BC Place to Keep Roof Closed for 2026 World Cup Schedule 2026
BC Place will keep its retractable roof closed for world cup schedule 2026 in Vancouver, a venue-specific decision tied to the playing surface rather than the skyline. The move affects one of the tournament’s 16 host sites and changes how the stadium will be used during the event.
The concern centers on the natural grass being imported for the tournament. Uneven sunlight could affect how that surface grows, so the roof is expected to stay shut to keep conditions more consistent inside the building.
BC Place and the roof
BC Place sits in Vancouver, British Columbia, Canada, and its cable-supported retractable roof is the largest of its kind in the world. The roof was added during a major renovation after the 2010 Winter Olympics, when the previous permanent roof was removed.
If FIFA decides to open it, the process takes about 20 minutes. That makes the closed-roof plan a deliberate operating choice, not a limitation of the building itself.
Vancouver’s World Cup history
This is not BC Place’s first major international tournament. The opening and closing ceremonies of the 2010 Winter Olympics were held there, and the 2015 Women’s World Cup final was played at the stadium.
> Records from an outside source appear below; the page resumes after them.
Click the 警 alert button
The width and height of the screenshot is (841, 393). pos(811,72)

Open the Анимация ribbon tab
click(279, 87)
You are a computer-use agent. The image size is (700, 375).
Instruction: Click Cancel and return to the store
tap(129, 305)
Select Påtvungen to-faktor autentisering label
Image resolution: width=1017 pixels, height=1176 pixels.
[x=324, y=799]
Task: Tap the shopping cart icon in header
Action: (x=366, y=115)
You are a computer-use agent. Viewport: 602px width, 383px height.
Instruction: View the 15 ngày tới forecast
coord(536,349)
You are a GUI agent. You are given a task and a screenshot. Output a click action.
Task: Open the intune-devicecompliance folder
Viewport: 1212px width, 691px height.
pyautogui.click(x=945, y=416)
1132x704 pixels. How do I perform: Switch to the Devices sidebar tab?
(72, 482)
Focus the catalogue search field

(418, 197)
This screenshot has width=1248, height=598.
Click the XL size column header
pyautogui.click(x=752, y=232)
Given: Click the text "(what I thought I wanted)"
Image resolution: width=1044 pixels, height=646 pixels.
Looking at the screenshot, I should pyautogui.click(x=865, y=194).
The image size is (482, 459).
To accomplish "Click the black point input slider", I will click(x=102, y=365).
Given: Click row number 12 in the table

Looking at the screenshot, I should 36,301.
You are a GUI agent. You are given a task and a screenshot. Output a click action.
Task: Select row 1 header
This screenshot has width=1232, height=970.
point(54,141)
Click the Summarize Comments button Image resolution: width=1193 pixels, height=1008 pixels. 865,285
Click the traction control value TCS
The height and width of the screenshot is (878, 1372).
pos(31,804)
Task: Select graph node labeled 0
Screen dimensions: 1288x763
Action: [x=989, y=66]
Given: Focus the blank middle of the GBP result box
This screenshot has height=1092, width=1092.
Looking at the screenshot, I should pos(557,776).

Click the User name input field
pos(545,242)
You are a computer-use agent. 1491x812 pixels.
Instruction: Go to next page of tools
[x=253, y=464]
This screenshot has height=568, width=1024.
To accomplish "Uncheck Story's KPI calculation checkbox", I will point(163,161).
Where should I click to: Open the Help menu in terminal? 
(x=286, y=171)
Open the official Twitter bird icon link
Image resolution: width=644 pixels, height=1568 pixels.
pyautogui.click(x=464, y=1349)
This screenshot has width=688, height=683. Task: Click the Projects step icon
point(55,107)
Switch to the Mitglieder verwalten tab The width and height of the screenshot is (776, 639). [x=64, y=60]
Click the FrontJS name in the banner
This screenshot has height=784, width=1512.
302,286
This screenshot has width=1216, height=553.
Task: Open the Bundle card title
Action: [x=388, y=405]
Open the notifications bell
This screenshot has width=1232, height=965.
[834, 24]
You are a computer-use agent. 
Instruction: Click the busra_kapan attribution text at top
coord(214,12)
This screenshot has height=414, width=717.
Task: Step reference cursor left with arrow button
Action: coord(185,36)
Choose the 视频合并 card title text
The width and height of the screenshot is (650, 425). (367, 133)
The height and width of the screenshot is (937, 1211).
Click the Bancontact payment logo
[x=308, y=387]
That final drew 53,341 and ended with the United States beating Japan 5-2. Carli Lloyd scored a hat-trick in the match, turning BC Place into one of the tournament’s signature venues long before the 2026 World Cup arrived.
What the decision changes
For the 2026 tournament, the practical effect is simple: Vancouver’s venue will operate with the roof shut for match days if the current plan holds. BC Place is also home to the Vancouver Whitecaps and the BC Lions, so the stadium is used to serving different events on a regular basis.
The bigger issue is the surface. A natural-grass field imported for the World Cup needs steadier conditions than a partly open roof would provide, and that is the reason the venue is expected to take the more controlled setup.